Así la economía narrativa de la película logra hacer frente en sus propios términos a los puntos de fuga que parecen de pronto querer interrumpir la coherencia suturada de esta ficción. Disrupciones o disonancias que quedan sin articulación, sin posibilidad de representarse en el discurso, operando para nuestra cultura criolla —en tanto referente directo— incluso como topes y refuerzos de la propia organización “centrípeta” de lo dado.

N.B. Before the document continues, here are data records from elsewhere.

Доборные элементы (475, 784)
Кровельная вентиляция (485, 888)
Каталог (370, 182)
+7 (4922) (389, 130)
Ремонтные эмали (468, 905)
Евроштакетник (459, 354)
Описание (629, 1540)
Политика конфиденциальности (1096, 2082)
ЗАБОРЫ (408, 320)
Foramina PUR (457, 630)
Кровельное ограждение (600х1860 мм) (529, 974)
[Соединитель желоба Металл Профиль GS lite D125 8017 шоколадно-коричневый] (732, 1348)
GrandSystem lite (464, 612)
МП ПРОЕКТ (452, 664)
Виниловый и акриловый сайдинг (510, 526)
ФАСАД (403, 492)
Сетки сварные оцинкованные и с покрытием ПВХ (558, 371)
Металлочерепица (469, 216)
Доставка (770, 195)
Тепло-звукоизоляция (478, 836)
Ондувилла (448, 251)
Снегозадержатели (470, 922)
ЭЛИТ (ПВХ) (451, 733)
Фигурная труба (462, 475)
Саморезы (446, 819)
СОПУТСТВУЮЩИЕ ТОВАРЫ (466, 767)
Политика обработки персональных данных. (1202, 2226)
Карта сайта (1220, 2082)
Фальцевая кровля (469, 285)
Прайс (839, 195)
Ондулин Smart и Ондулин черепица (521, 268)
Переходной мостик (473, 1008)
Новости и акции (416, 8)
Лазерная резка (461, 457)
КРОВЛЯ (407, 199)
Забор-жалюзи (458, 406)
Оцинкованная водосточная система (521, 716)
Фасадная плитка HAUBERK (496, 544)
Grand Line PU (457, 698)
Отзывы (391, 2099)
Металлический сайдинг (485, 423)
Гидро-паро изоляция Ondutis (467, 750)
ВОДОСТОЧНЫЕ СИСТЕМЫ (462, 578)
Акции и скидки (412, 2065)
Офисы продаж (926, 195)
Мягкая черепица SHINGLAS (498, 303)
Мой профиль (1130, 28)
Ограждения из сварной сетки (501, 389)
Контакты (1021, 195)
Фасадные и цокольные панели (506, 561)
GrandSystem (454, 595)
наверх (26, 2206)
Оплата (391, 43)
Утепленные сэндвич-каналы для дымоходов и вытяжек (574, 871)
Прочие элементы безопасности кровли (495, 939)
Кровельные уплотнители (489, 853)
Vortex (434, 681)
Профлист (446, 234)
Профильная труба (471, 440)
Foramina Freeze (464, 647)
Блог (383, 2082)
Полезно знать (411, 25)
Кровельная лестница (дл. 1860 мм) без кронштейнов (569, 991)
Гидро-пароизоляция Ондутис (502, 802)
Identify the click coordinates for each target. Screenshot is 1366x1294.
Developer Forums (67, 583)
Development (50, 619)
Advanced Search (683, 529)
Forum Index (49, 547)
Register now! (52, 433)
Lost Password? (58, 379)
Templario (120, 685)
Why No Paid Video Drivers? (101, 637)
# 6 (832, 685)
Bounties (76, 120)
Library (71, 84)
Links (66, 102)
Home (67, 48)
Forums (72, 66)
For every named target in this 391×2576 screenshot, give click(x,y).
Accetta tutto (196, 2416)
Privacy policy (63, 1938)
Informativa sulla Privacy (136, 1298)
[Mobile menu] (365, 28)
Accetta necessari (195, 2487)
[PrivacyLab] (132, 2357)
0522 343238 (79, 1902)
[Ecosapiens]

En consecuencia La Nana, como ficción anecdótica sobre otra ficción que sí va en serio (la ficción social de la empleada doméstica), que naturalizada desde hace mucho tiempo sí crea y reproduce una realidad de dominación y explotación real de personas; constituye como film, decíamos, una reaccionaria forma de ser “culpable”. Orden restituido, la redención posible (cuestión que en todo caso no le exigíamos a la cinta) queda frustrada por su clausura política. Y es importante considerarlo, pues sus mismos méritos estilísticos y flamante recepción, en el inquietante momento ideológico por el que atravesamos, urge salirle al paso, discutir y complicar sus representaciones, aunque solo sea desde esta trinchera vagabunda.